KUALA LUMPUR, Oct 6 — Patients and health advocates are urging the government to strengthen support for peritoneal dialysis (PD), a home-based treatment that offers more flexibility and independence than centre-based haemodialysis (HD).
They argue that PD allows patients to work, travel, and manage their own care with fewer disruptions, but the system often overlooks the financial and emotional burden faced by both patients and their caregivers.
Raihana Rosman, a PD patient, pays up to RM250 each month for medical supplies that fall outside the Social Security Organisation’s (Socso) coverage, even though Socso funds over RM4,000 monthly for her PD treatment.

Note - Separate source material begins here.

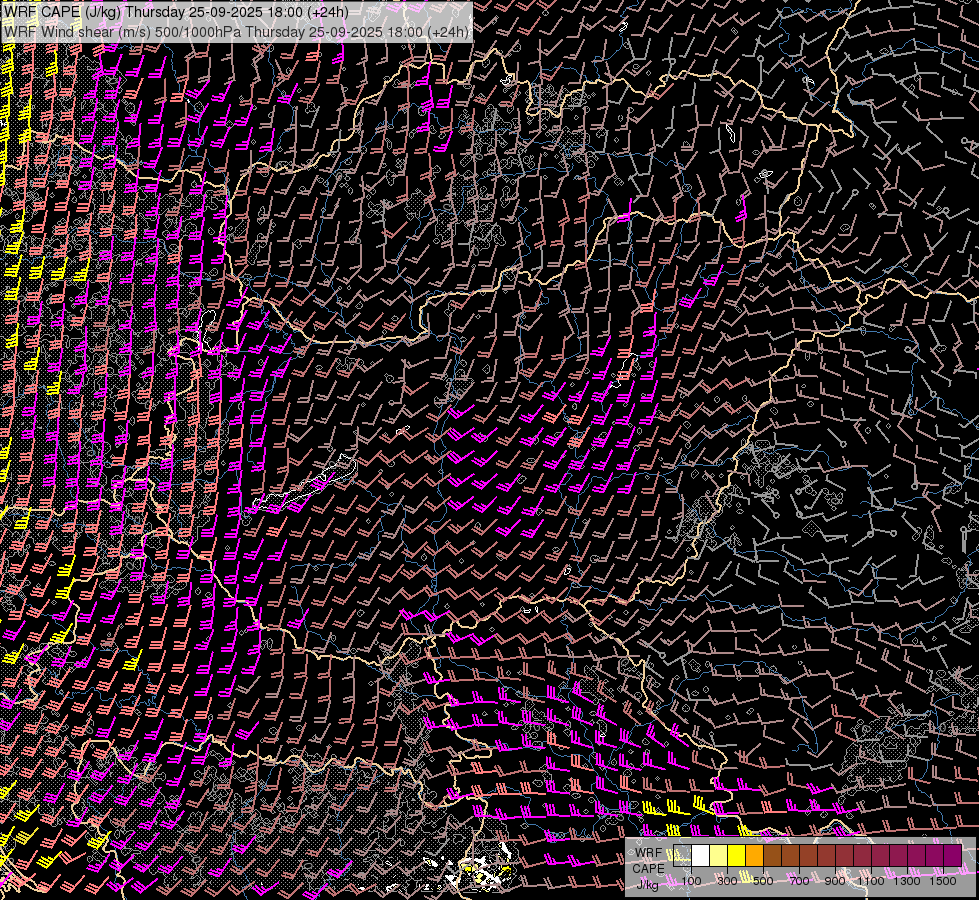Click the CAPE text in legend box
This screenshot has width=979, height=900.
pyautogui.click(x=648, y=868)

“Socso covers my machine and solutions. But aside from that, everything else is on me,” Raihana said at the Galen Centre for Health and Social Policy’s symposium, “Saving Lives: Strengthening Peritoneal Dialysis Care in Malaysia Through Public-Private Partnerships”, supported by Vantive Health LLC, last April 15.

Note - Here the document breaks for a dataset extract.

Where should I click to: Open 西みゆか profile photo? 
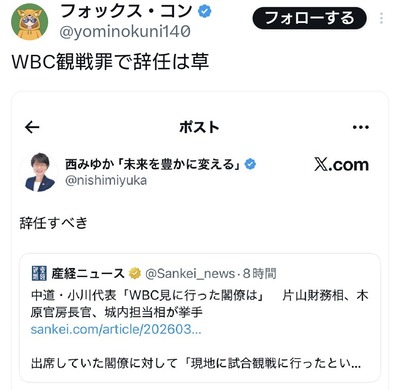[x=39, y=172]
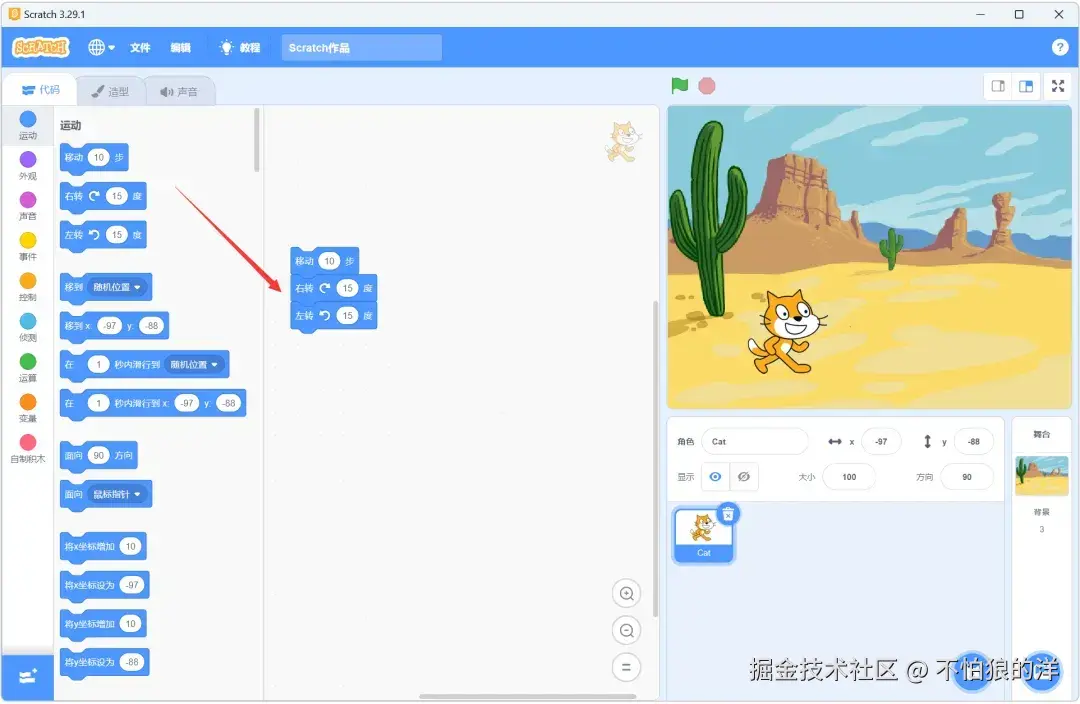The height and width of the screenshot is (704, 1080).
Task: Click the red stop icon
Action: [x=707, y=87]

After discovering she was allergic to iodine, Raihana had to purchase Octenisept for her dressing care, which costs RM80 per bottle and is not covered by Socso. She also pays for special adhesive tapes due to skin sensitivities and uses icodextrin, a dialysis solution that isn’t subsidised.

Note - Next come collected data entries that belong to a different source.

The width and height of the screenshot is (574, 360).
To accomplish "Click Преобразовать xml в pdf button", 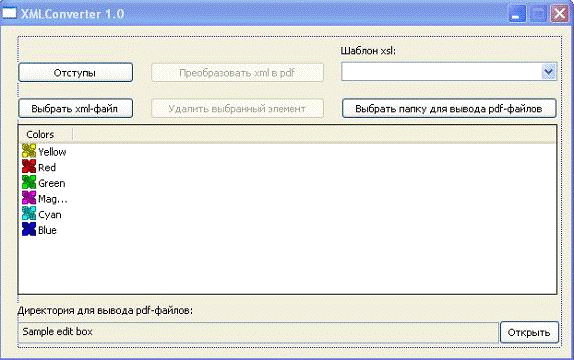I will (237, 73).
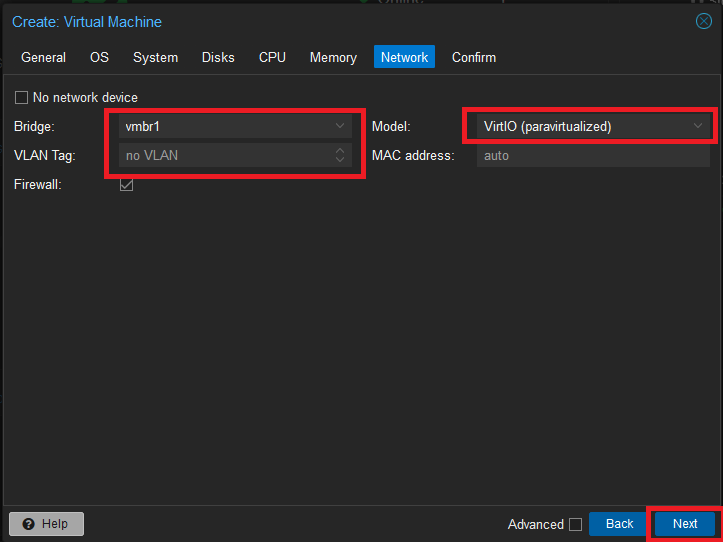The width and height of the screenshot is (723, 542).
Task: Select the Memory tab
Action: (333, 57)
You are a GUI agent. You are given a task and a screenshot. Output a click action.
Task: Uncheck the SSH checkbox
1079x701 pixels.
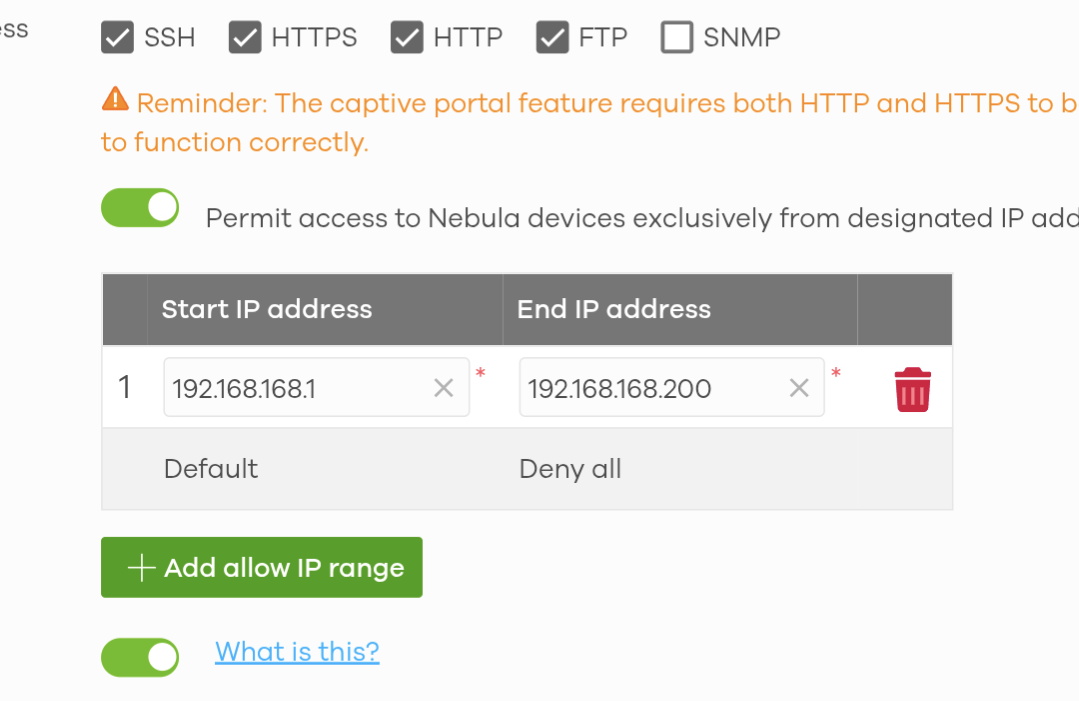pos(118,38)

“Medications, supplements, tapes — they all add up. A ballpark would be around RM200 to RM250 per month,” she said.
Beyond personal costs, Raihana also highlighted the often-overlooked burden on informal caregivers, especially those who are elderly or balancing work and family responsibilities.
“I work full-time, but I still need help from my parents, especially my dad who drives me and helps with my PD equipment,” she said. “Some caregivers are mentally drained. They need emotional support, maybe counselling. Right now, it’s lacking.”
Peritoneal Dialysis Offers Greater Flexibility Than Haemodialysis
Peritoneal dialysis (PD) and haemodialysis (HD) are both treatments for kidney failure, but they differ in how the body is cleansed of waste and excess fluids.
HD is typically performed in a dialysis centre, where a machine filters the blood through an artificial kidney (dialyser) over several hours, usually three times a week.
In contrast, PD is a home-based treatment that uses the peritoneal membrane in the abdomen to filter waste and excess fluids, allowing patients to perform the treatment themselves.
There are two types of PD: Continuous Ambulatory Peritoneal Dialysis (CAPD) and Automated Peritoneal Dialysis (APD). CAPD involves manual exchanges performed several times a day, while APD uses a machine to perform exchanges, typically overnight, allowing patients to continue with their daytime activities.
PD offers greater flexibility, enabling patients to work, travel, and manage their treatment with fewer disruptions, compared to the more rigid schedule required by HD.
This flexibility has made PD an attractive option for many patients seeking greater independence in managing their care.
PD Allows Flexibility For Active Lifestyles
Khairul Shazwali Taib, a PD advocate, shared his experience of choosing PD over haemodialysis after his diagnosis in 2016 because it allowed him to stay active and employed.
“Even though I was doing continuous ambulatory peritoneal dialysis (CAPD) four times a day, it only took 30 to 35 minutes each time. After that, I could return to my normal routine. It didn’t disrupt my work,” he said. “People take cigarette breaks longer than that.”
However, he stressed the importance of workplace support. “As a private sector worker, I had to manage expectations and explain to my employer that I could still perform. Unfortunately, there’s still a perception that people on dialysis can’t work.”
Khairul accessed subsidised care through his wife, a government servant, but still had to cover other expenses.
“Supplements, additional medication, accessories — not all of it is covered. These are real costs,” he said.
Financial Incentives To Support Caregivers Of PD Patients
Dr Lily Mushahar, head of the nephrology department at Tuanku Ja’afar Seremban Hospital, stressed that PD is a cost-effective and empowering option for patients. She also noted that Malaysia has made significant strides in providing access to PD.
“Malaysia is heavily subsidised. In some countries, patients can’t even get automated PD (APD) because it’s so expensive,” she said.
However, Dr Lily acknowledged that caregiver support remains inadequate. “In European countries, community nurses help with home dialysis. In Malaysia, it’s often family members – and they do it free of charge,” she said.
As a member of the International Home Dialysis Consortium (IHDC), Dr Lily is working on recommendations to encourage PD adoption and improve caregiver support.
“One proposal we have is to waive electricity bills for households using APD. That could make a real difference,” she said.
“Some children quit their jobs just to care for their parents on dialysis. We need to think about how to support them too.”